Tout à coup les sabres cessèrent de se choquer; une tache rouge apparut sur la chemise blanche de l'un des hommes qui tomba sur un genou. Je crus qu'on allait le tuer, qu'il demandait grâce, et je m'enfuis en courant, cette fois, pour ne pas voir.

Un autre jour, je revenais par ce même chemin, en tenant dans mes bras ma grande poupée, quand un monsieur grisonnant, qui marchait dans le même sens que moi, ou me suivait peut-être, se mit à me parler. Il me fit toutes sortes de questions, puis me demanda si j'aimais les bonbons: «Oh! oui, ceux en chocolat surtout». Justement il y avait chez lui énormément de chocolat, je n'avais qu'à venir avec lui, il m'en donnerait tant que je voudrais. «Où? chez lui», tout près, à deux pas. Mais je connaissais les rares maisons, et ce monsieur n'était certainement pas de nos voisins.

On m'avait raconté une aventure, arrivée à Rodolpho, qui m'avait beaucoup impressionnée. Très joli enfant, avec ses grands yeux bleus et ses longues boucles blondes, il avait été volé par des saltimbanques, et retrouvé, seulement, après plusieurs jours de recherches éperdues.

– Si la police n'avait pas découvert les voleurs, à cette heure-ci, Rodolpho danserait sur la corde raide, et ses parents ne l'auraient jamais revu», disait tante Lili.

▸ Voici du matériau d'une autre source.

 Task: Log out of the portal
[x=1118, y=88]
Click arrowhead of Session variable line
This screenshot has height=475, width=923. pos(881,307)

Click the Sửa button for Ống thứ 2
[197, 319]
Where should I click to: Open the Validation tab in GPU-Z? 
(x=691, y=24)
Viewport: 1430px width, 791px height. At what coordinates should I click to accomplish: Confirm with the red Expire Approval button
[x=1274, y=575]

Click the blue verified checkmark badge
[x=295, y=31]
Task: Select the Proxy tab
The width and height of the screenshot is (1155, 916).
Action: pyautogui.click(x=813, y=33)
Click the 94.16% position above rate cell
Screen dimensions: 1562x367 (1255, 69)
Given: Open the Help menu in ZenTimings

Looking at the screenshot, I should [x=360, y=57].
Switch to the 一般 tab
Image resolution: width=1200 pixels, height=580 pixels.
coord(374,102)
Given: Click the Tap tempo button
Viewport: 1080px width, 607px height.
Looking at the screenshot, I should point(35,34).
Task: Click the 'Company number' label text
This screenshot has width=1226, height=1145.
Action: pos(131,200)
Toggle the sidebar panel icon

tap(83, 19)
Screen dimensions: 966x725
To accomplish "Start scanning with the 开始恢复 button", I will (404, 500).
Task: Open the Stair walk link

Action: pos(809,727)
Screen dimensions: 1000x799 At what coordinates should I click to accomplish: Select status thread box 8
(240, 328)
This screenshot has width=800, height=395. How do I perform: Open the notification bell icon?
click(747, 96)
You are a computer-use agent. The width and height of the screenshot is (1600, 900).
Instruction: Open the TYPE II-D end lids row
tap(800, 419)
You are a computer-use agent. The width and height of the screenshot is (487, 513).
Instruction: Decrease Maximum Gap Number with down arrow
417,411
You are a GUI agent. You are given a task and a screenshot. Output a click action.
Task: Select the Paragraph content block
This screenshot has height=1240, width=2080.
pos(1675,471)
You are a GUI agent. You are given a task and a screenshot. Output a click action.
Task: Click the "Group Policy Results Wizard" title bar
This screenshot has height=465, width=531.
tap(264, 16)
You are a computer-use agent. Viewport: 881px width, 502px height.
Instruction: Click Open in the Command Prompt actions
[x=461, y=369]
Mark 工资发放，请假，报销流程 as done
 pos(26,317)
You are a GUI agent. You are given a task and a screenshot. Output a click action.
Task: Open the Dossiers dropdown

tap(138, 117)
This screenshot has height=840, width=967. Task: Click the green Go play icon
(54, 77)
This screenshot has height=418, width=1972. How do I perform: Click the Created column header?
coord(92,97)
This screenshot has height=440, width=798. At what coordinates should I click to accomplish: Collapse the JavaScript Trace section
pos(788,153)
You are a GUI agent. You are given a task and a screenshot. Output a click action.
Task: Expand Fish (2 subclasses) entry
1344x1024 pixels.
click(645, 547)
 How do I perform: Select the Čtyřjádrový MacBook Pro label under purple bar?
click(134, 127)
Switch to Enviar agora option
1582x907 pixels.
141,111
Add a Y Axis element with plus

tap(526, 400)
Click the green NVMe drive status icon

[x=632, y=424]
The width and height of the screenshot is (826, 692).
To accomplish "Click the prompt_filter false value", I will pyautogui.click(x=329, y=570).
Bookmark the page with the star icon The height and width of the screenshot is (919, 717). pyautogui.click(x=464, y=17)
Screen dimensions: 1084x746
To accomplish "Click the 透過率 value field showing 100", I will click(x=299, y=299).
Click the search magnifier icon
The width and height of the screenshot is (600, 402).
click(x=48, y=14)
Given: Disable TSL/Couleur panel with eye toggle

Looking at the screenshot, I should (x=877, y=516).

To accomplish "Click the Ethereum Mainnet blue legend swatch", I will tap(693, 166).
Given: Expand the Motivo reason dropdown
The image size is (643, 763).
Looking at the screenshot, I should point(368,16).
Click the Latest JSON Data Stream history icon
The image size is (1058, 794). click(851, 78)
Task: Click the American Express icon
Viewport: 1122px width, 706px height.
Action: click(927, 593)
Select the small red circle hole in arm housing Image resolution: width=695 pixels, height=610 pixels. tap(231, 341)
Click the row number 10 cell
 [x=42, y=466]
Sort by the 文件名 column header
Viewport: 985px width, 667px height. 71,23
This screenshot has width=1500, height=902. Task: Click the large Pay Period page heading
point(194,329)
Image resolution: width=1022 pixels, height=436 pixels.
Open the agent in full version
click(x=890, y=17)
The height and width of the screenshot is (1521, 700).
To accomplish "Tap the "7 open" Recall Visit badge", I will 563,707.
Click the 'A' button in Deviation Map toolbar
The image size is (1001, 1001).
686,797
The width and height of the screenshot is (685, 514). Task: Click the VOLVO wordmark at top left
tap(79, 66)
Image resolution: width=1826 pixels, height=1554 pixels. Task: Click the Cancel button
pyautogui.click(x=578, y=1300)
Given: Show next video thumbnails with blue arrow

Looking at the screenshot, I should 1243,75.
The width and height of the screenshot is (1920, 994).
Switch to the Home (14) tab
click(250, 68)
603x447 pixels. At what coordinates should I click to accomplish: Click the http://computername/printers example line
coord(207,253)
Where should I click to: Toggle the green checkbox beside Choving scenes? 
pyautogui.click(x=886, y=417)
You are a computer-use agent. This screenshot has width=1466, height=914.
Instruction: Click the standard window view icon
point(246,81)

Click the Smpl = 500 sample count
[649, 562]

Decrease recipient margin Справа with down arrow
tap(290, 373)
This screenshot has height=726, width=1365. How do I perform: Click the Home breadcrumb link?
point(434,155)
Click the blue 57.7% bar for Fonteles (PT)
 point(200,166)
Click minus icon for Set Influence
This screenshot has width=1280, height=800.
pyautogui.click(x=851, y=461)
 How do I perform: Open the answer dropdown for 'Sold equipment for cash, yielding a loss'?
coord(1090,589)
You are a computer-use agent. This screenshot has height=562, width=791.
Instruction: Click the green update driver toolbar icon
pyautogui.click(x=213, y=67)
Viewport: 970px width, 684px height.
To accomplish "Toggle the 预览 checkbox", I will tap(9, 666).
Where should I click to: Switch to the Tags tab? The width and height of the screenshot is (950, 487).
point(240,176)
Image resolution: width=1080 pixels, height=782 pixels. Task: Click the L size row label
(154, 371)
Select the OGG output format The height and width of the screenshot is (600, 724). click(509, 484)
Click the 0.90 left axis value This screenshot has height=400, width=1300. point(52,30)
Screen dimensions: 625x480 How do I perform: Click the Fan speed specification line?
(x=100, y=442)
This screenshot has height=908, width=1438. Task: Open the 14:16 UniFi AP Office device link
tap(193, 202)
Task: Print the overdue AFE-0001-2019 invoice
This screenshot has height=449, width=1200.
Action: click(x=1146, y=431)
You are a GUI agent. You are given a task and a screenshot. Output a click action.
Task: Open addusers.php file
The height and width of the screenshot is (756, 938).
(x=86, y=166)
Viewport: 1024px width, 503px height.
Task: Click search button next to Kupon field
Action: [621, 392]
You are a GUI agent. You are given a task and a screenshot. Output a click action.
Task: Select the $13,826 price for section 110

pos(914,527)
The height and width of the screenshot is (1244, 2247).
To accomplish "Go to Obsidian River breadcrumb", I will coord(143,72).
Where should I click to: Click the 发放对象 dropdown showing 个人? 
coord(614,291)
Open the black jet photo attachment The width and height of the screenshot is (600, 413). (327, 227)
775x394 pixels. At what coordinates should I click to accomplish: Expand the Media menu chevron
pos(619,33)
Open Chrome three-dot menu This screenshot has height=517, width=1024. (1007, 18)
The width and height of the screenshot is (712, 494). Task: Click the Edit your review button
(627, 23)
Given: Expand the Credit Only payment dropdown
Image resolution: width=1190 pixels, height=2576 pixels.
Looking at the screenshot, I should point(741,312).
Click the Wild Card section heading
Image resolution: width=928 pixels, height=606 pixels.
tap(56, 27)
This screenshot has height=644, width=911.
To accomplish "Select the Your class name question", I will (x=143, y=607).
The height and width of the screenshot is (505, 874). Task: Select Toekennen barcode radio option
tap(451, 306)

Je regardais le monsieur en dessous: je n'étais pas dupe de sa tenue correcte ni de sa chaîne d'or: c'était certainement un saltimbanque déguisé, et j'avais le sentiment que je courais un sérieux danger. Il m'avait pris la main et essayait de me tirer en arrière. La route de Châtillon était déserte, le crépuscule tombait, il aurait très bien pu m'empoigner de force et m'emporter. Je jugeais prudent de ne pas le brusquer.

– Je veux bien venir chercher les bonbons, lui-dis-je, mais d'abord il faut que j'aille coucher ma grande poupée.

Il fallait l'emmener avec moi, il lui donnerait un lit bien plus beau que celui qu'elle avait et je n'aurais qu'à choisir parmi tous les joujoux du monde.

– Non, non, je ne la sors jamais le soir, elle pourrait s'enrhumer.

Je marchais toujours, et c'était moi qui le tirais, car il ne lâchait pas ma main. Nous n'étions plus très loin de la maison. Tout à coup j'aperçus le père Rigolet descendant les marches du seuil.

– Tenez, je reviens tout de suite, je vais donner ma poupée à ce vieux-là, qui est mon ami…

D'une brusque secousse, je dégageai ma main et je me mis à courir, en criant:

– Père Rigolet! Père Rigolet!..

Je savais bien qu'il ne pouvait pas m'entendre, le pauvre canonnier; mais le saltimbanque, qui m'avait fait si peur, ne savait pas, lui… En effet, il s'arrêta net, et quand, arrivé à la porte, je me retournai, je vis qu'il avait traversé la chaussée.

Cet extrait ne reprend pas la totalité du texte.